REQUIREMENT>
All of the data must be returned exactly as given.

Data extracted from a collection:
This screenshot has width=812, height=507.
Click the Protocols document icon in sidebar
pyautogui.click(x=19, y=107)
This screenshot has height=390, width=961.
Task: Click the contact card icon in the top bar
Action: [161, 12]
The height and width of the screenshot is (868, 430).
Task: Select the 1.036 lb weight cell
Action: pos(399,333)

FINISHED TASK>
This screenshot has width=812, height=507.
Click the Protocols document icon in sidebar
pyautogui.click(x=19, y=107)
This screenshot has height=390, width=961.
Task: Click the contact card icon in the top bar
Action: [161, 12]
The height and width of the screenshot is (868, 430).
Task: Select the 1.036 lb weight cell
Action: pos(399,333)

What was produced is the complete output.